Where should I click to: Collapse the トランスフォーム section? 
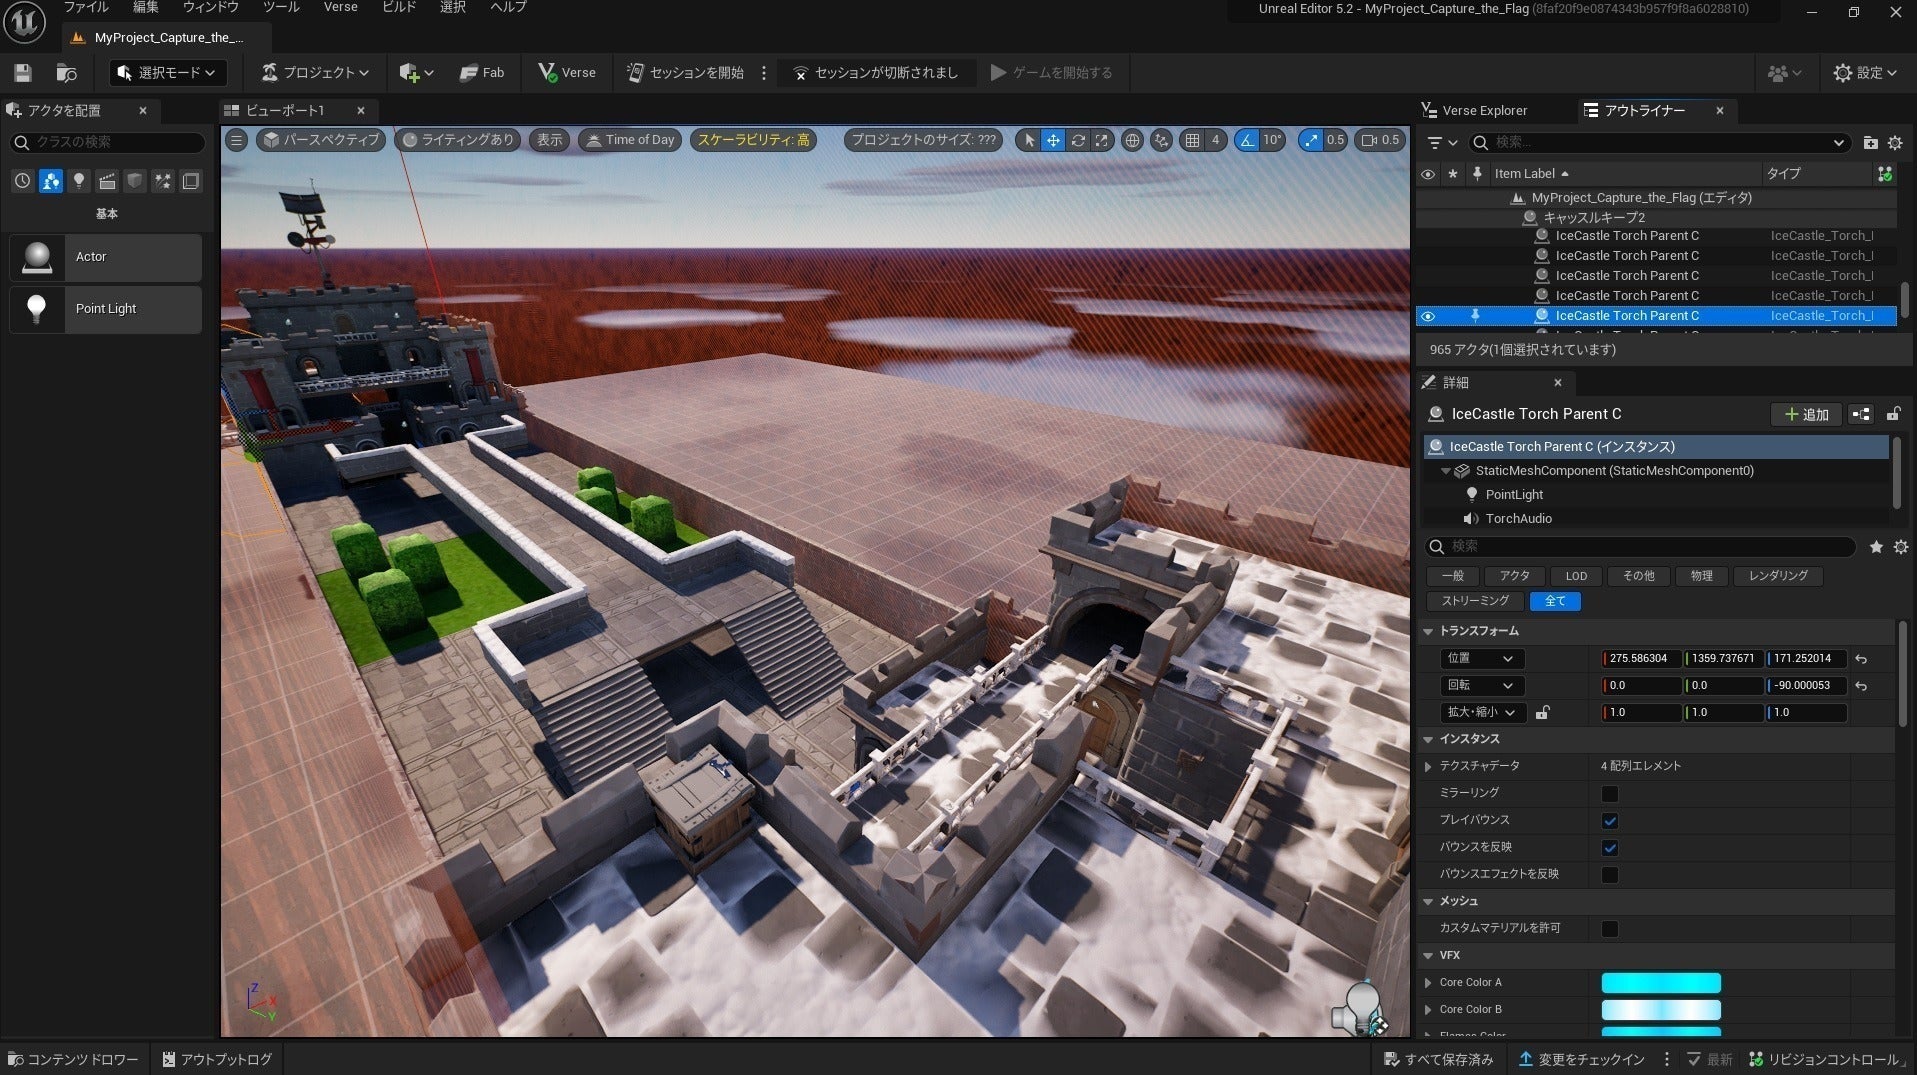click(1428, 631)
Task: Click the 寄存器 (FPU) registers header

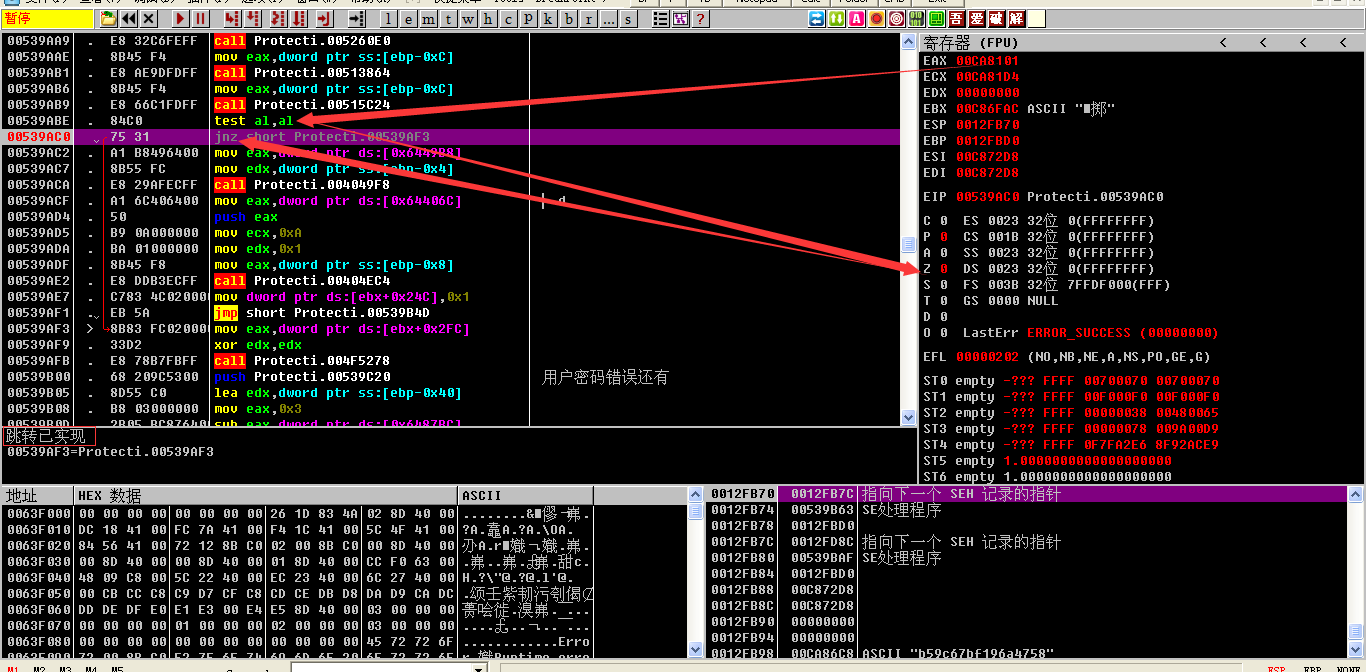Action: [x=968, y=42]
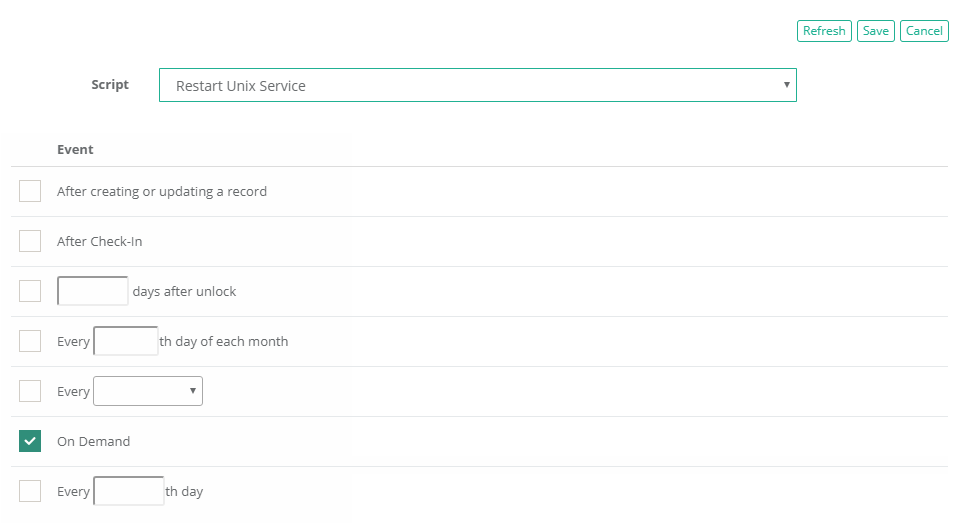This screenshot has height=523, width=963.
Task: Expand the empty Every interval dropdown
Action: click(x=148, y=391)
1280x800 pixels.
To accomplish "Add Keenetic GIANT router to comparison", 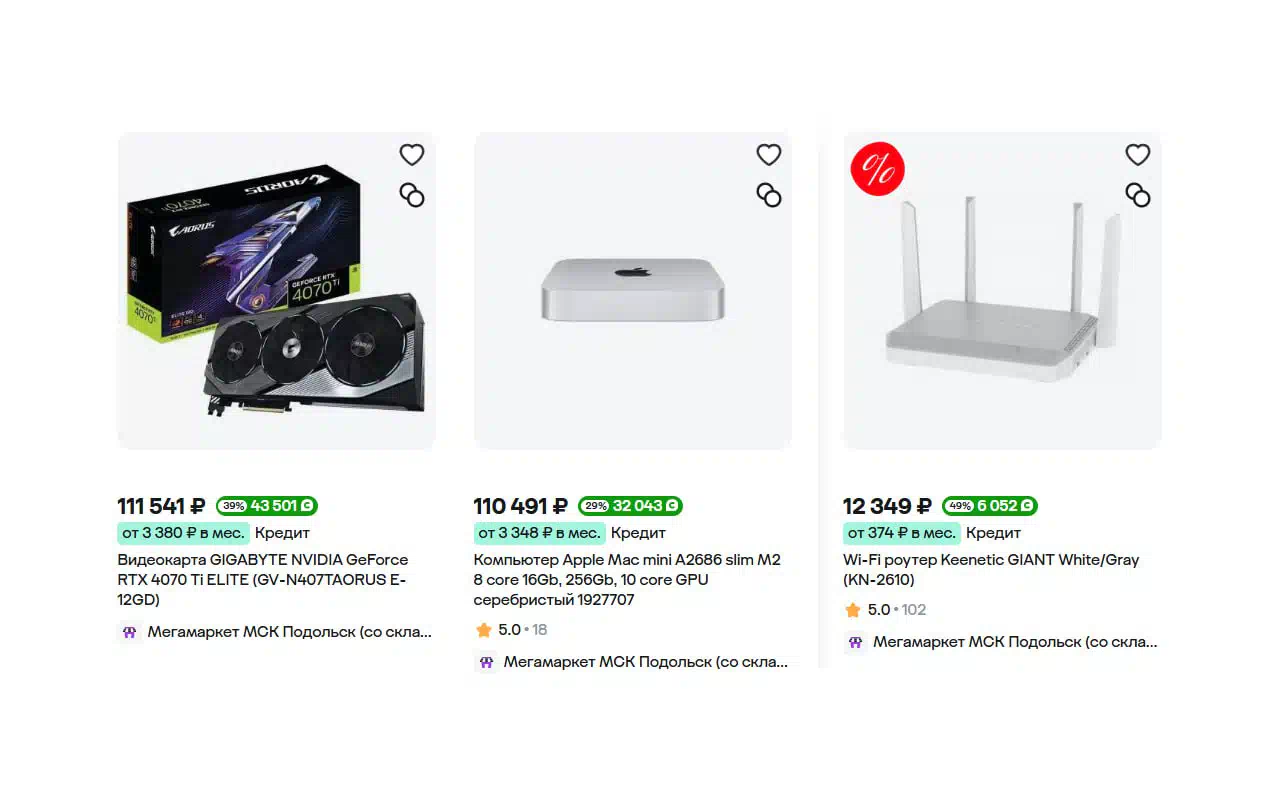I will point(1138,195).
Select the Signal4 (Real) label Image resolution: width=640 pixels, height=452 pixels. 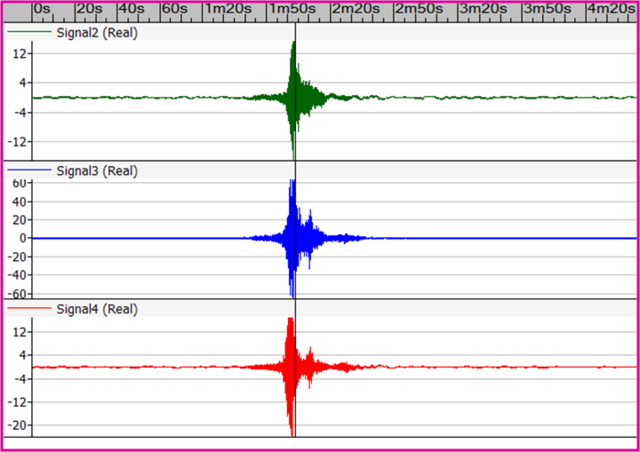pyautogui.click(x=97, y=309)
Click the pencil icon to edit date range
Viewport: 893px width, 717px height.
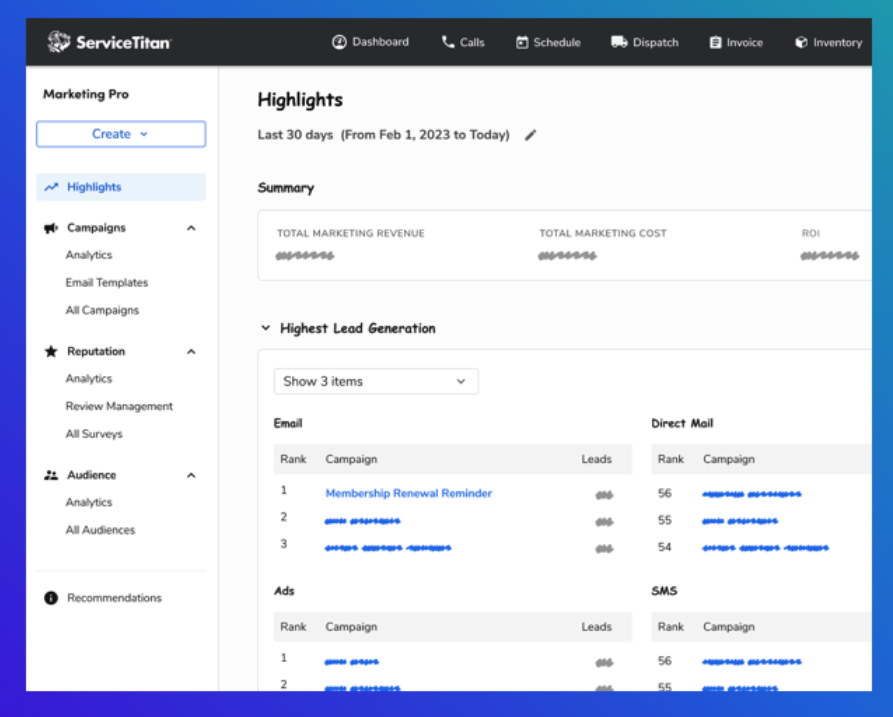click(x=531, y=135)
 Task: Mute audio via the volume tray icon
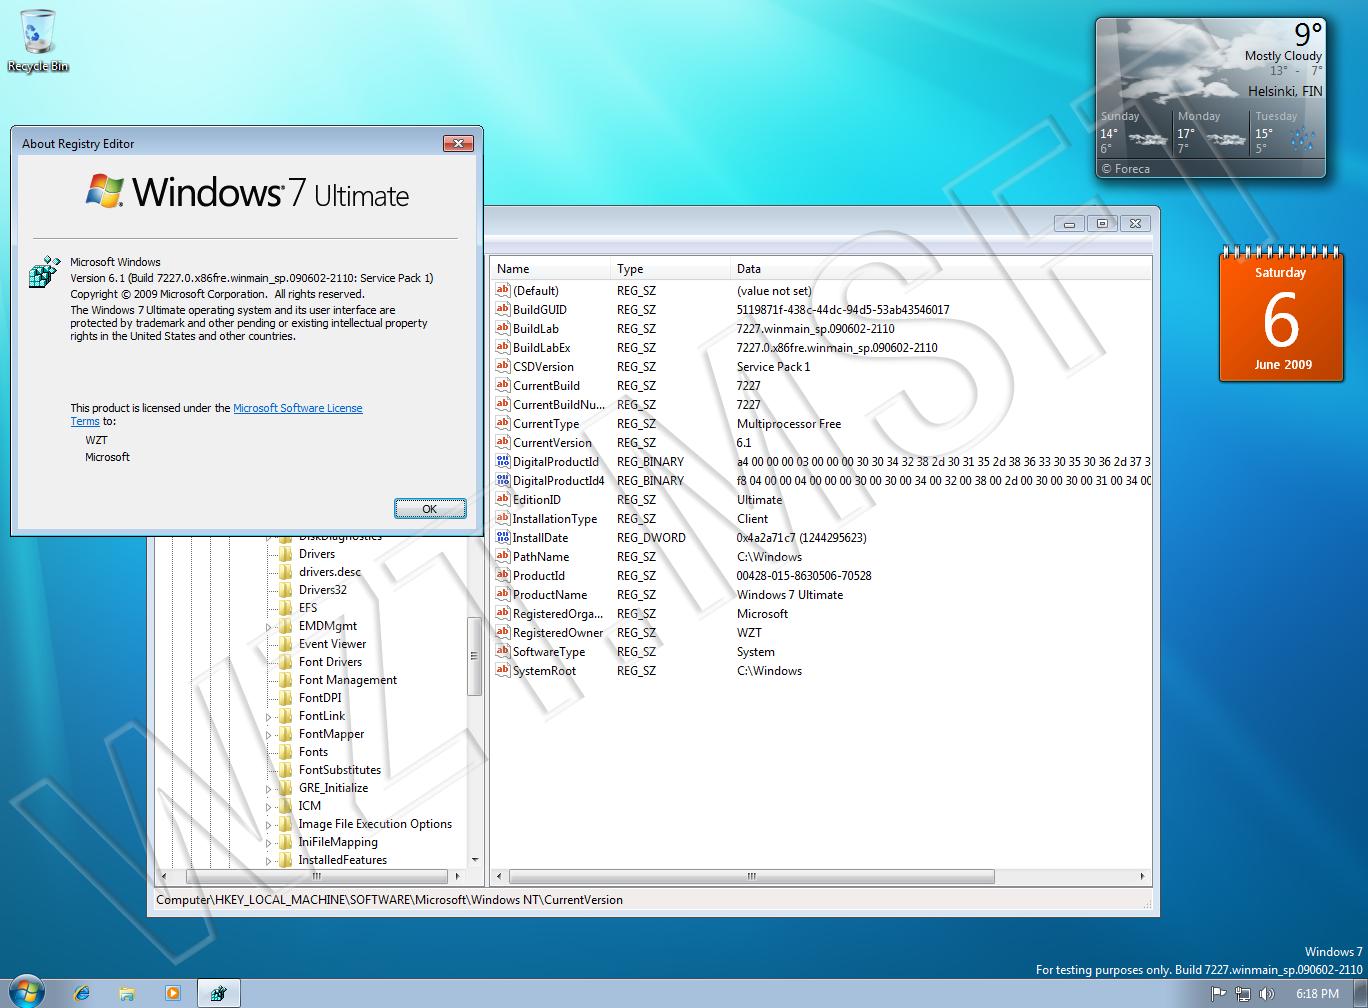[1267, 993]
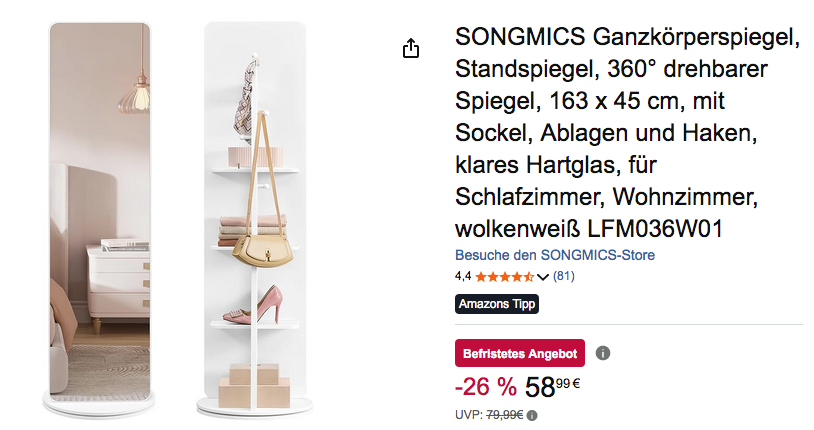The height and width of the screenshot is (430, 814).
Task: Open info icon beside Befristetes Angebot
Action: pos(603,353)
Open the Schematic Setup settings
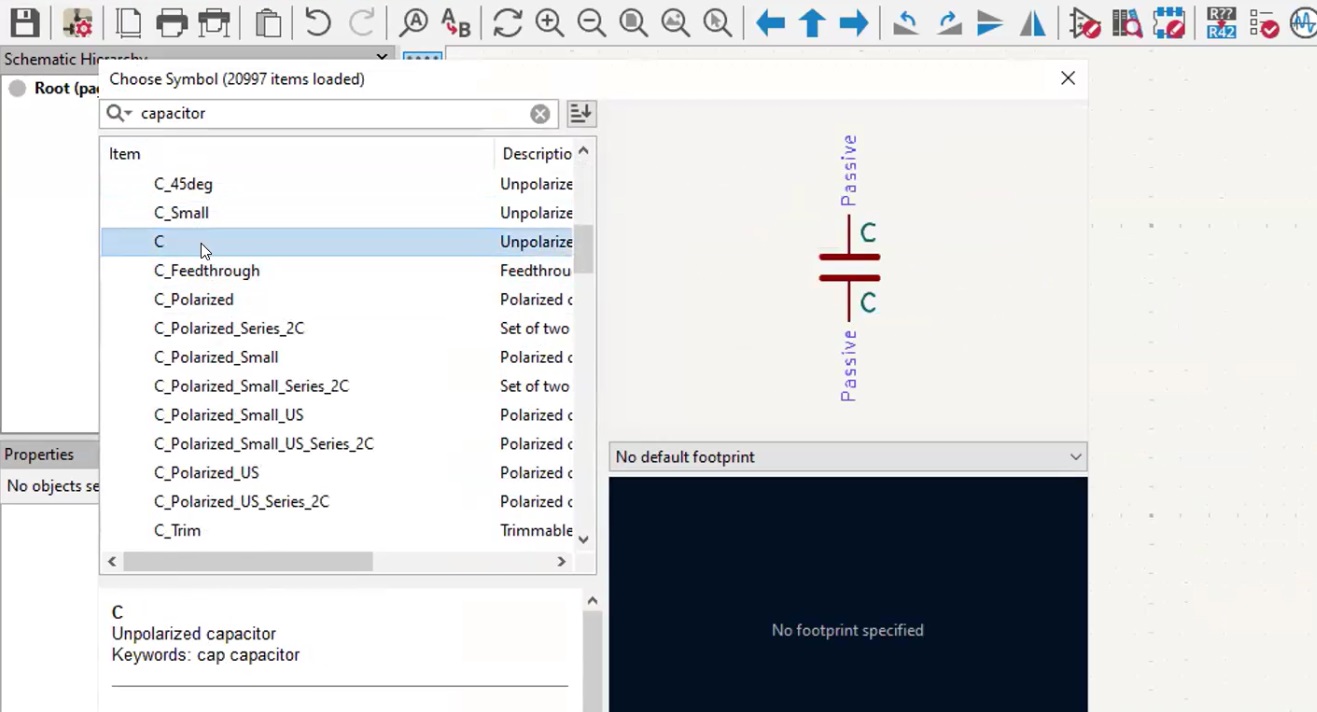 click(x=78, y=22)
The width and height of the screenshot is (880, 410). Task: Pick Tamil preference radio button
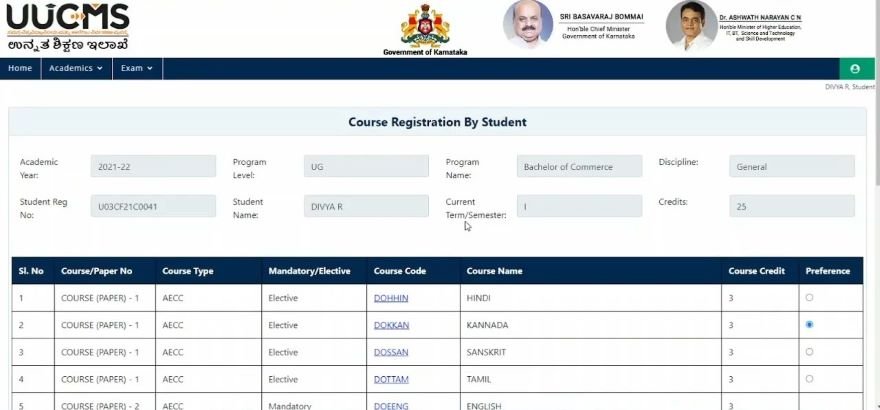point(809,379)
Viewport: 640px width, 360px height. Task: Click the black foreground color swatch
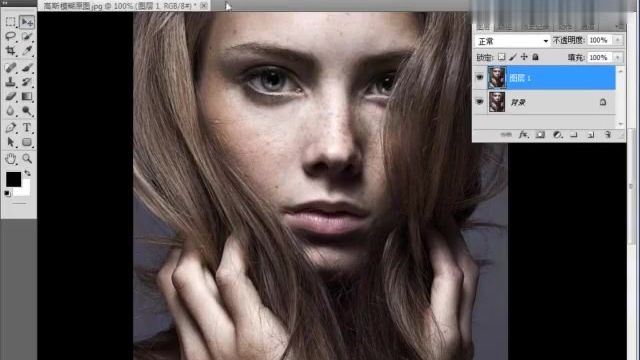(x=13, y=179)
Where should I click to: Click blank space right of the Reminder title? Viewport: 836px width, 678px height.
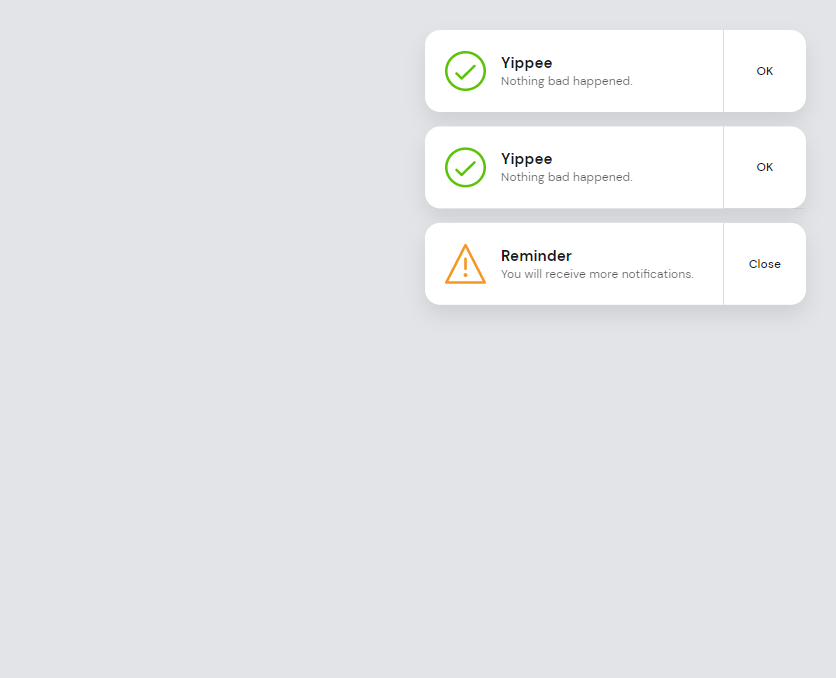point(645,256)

EXERCISE DETAILS - When you find the line that contains "Viewport: 640px width, 360px", retype it and every line after it through the end of the data above, exactly, with no pictures.

REPLY TO THE TASK -
Viewport: 640px width, 360px height. Task: Click the black foreground color swatch
(x=13, y=179)
Where should I click to: Click blank space right of the Reminder title? Viewport: 836px width, 678px height.
point(645,256)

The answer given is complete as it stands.